Decode a varint from data starting at pos.

Parameters:

Name Type Description Default
data bytes | bytearray | memoryview

Buffer to read from.

required
pos int

Start offset.

required

Returns:

Type Description
tuple[int, int]

Tuple of (decoded value, new position after varint).

Raises:

Type Description
ValueError

If the varint is malformed or exceeds 10 bytes.

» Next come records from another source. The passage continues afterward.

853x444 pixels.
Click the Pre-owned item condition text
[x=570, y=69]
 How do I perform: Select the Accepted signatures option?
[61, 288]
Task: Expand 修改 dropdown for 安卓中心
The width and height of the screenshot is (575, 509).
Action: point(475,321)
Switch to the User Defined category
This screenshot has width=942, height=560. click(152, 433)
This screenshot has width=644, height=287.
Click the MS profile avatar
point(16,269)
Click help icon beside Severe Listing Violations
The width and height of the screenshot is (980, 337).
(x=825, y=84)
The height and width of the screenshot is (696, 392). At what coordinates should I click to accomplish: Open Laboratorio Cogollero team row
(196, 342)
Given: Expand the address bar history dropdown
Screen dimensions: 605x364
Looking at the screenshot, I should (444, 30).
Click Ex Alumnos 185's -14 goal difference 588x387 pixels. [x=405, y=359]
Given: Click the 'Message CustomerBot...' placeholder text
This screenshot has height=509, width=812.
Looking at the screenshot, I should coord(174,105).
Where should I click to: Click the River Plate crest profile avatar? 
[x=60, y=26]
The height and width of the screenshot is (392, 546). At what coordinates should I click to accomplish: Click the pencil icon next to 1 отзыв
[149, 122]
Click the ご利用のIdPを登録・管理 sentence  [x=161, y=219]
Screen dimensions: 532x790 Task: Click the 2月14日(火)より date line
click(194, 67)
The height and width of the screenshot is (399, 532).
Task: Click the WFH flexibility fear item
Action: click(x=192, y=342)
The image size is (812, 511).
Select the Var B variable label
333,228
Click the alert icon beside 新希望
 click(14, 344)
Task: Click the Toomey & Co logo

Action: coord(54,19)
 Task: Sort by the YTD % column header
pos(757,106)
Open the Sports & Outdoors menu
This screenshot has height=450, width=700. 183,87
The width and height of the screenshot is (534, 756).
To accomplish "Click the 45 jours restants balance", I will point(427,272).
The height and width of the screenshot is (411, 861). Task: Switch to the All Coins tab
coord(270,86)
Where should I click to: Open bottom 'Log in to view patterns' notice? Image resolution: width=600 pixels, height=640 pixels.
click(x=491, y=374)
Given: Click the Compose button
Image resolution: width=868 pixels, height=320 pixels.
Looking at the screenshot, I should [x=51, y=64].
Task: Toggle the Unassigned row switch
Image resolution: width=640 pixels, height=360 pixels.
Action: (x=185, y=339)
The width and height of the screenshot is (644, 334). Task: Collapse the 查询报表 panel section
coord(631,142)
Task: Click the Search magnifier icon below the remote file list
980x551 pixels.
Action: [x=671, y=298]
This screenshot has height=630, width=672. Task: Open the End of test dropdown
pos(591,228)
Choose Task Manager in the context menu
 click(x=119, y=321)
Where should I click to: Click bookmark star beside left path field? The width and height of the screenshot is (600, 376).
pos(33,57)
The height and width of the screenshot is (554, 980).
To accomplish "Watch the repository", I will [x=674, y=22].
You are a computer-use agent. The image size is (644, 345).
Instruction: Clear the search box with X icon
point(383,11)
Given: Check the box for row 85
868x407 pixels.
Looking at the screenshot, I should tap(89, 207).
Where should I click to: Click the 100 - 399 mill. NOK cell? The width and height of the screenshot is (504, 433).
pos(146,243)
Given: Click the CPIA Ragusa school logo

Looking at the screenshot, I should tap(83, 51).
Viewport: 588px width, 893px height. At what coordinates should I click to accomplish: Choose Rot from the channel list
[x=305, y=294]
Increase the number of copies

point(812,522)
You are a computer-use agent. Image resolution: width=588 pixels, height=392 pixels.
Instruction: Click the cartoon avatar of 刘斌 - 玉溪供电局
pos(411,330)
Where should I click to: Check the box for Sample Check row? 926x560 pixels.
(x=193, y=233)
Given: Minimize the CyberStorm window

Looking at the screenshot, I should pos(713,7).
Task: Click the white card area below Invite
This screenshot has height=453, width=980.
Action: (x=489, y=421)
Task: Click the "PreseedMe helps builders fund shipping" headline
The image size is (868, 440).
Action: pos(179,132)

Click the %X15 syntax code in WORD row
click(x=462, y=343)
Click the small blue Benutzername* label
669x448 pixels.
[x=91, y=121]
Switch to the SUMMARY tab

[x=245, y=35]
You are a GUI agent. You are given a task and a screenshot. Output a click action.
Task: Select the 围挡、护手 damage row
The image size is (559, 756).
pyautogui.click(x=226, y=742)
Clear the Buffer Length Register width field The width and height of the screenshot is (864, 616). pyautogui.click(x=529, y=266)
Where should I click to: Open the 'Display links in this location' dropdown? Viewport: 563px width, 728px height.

Source code in protobuf/protobuf.py
def decode_varint(data: bytes | bytearray | memoryview, pos: int) -> tuple[int, int]:
    """Decode a varint from *data* starting at *pos*.

    Args:
        data: Buffer to read from.
        pos: Start offset.

    Returns:
        Tuple of (decoded value, new position after varint).

    Raises:
        ValueError: If the varint is malformed or exceeds 10 bytes.
    """
    result = 0
    shift = 0
    while True:
        if pos >= len(data):
            raise ValueError("Unexpected end of data while reading varint")
        byte = data[pos]
        result |= (byte & 0x7F) << shift
        pos += 1
        if not (byte & 0x80):
            break
        shift += 7
        if shift >= 70:
            raise ValueError("Varint too long (> 10 bytes)")
    return result, pos

zigzag_encode(value)

ZigZag-encode a signed integer.

Maps signed integers to unsigned: 0→0, -1→1, 1→2, -2→3, …

Parameters:

Name Type Description Default
value int

Signed integer.

required

Returns:

Type Description
int

ZigZag-encoded unsigned integer.

Source code in protobuf/protobuf.py
def zigzag_encode(value: int) -> int:
    """ZigZag-encode a signed integer.

    Maps signed integers to unsigned: 0→0, -1→1, 1→2, -2→3, …

    Args:
        value: Signed integer.

    Returns:
        ZigZag-encoded unsigned integer.
    """
    return (value << 1) ^ (value >> 63)

zigzag_decode(value)

ZigZag-decode an unsigned integer back to signed.

Parameters:

Name Type Description Default
value int

ZigZag-encoded unsigned integer.

required

Returns:

Type Description
int

Original signed integer.

Source code in protobuf/protobuf.py
def zigzag_decode(value: int) -> int:
    """ZigZag-decode an unsigned integer back to signed.

    Args:
        value: ZigZag-encoded unsigned integer.

    Returns:
        Original signed integer.
    """
    return (value >> 1) ^ -(value & 1)

make_tag(field_number, wire_type)

Pack a field number and wire type into a tag varint.

Parameters:

Name Type Description Default
field_number int

Proto field number (1–536870911).

required
wire_type int

Wire type (0–5).

required

Returns:

Type Description
bytes

Varint-encoded tag bytes.

Source code in protobuf/protobuf.py
def make_tag(field_number: int, wire_type: int) -> bytes:
    """Pack a field number and wire type into a tag varint.

    Args:
        field_number: Proto field number (1–536870911).
        wire_type: Wire type (0–5).

    Returns:
        Varint-encoded tag bytes.
    """
    key = (field_number, wire_type)
    cached = _TAG_CACHE.get(key)
    if cached is not None:
        return cached
    tag = encode_varint((field_number << 3) | wire_type)
    _TAG_CACHE[key] = tag
    return tag

decode_tag(data, pos)

Decode a tag varint into field number and wire type.

Parameters:

Name Type Description Default
data bytes | bytearray | memoryview

Buffer.

required
pos int

Start offset.

required

Returns:

Type Description
tuple[int, int, int]

Tuple of (field_number, wire_type, new position).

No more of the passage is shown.